The photographs of Mustafa Kemal Atatürk (1881–1938), the founder of the Turkish Republic (1923), have remained in circulation after his death in 1938 all through the republican history to this day. The press plays its part in this by publishing various Atatürk photographs from time to time, mostly on special occasions. Labels such as “the photographs never seen before” or “photographs recently taken out of the archives” frequently accompany these pictures in the newspapers. Upon closer inspection, however, it becomes evident that most of them, allegedly brought to light for the very first time, were actually printed and distributed in various forms before. The archives these pictures were taken from remain ambiguous; their names are rarely mentioned. Thus, the archive turns into a big, abstract entity that is virtually impenetrable. This paper will focus upon my experience of conducting research on Atatürk photographs in Turkish archives and discuss the contrast between the emphasis placed on the archive and what this archive actually means when it is kept away from you.

5.1 Invisible photographs

The Atatürk photographs first entered into circulation in the press in 1912 when Mustafa Kemal Atatürk was an Ottoman military commander. They continued to be published from time to time in the coming years along with news concerning his military duty in the Ottoman army. The number and variety of his photographs increased throughout the Turkish War (1919–1922), during which he gradually became the leader of the resistance movement, known as the National Forces, revolting against the occupation of the Allied Powers after World War I. Although the National Forces claimed to protect the nation and the state as well as the Ottoman dynasty and the caliphate throughout the Independence War (Şeker 2009, 1169), once the war ended with the victory of the National Forces, there came about a change in the regime: the dynasty and the caliphate were abolished and the new Turkish state, a republic, was declared. Mustafa Kemal Atatürk became the head of this new regime as a result of the legitimacy he gained as the leader of the Independence War, and remained in this role until he passed away in 1938.

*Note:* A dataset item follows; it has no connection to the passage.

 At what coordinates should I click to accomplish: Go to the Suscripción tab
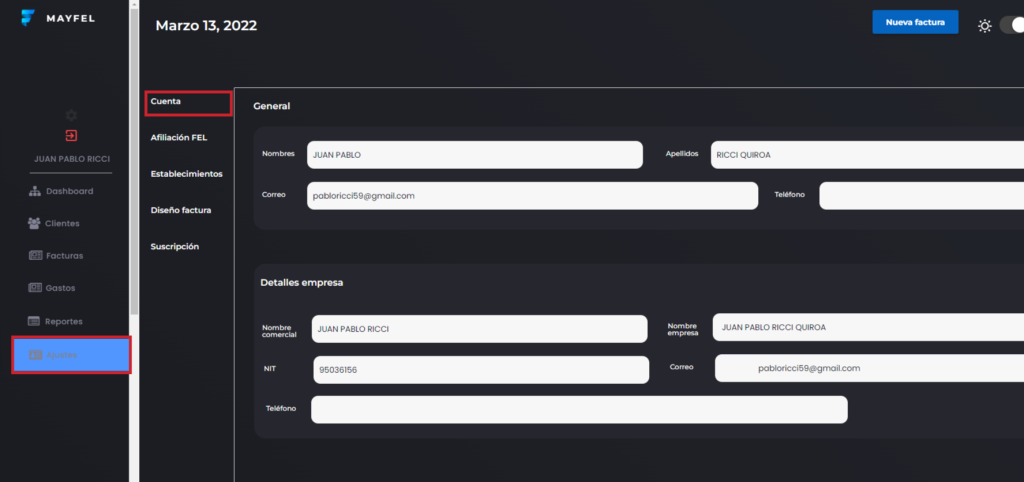[175, 246]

The establishment of a new state required breaking ties with the Ottoman Empire. During the fifteen years he served as the president of the country as well as with the cadres of the period, Mustafa Kemal Atatürk determined the path that the new country should follow. This path was achieved through various reforms, as a result of which the country underwent a radical transformation affecting everything from its judicial system to its educational system, social life, fashion, and alphabet. The press was an important medium for helping the people become accustomed to the reforms. Newspapers and magazines made great use of photographs for this purpose, which were meant to display the changing face of the country and to compare the old, which was propagated as “bad,” and the new, which was considered “good.” The photographs of Atatürk were also very prominent during these years. Like the press, they, too, helped familiarize the citizens with the radical transformations the country was undergoing, as they showed the leader introducing or performing the reforms himself.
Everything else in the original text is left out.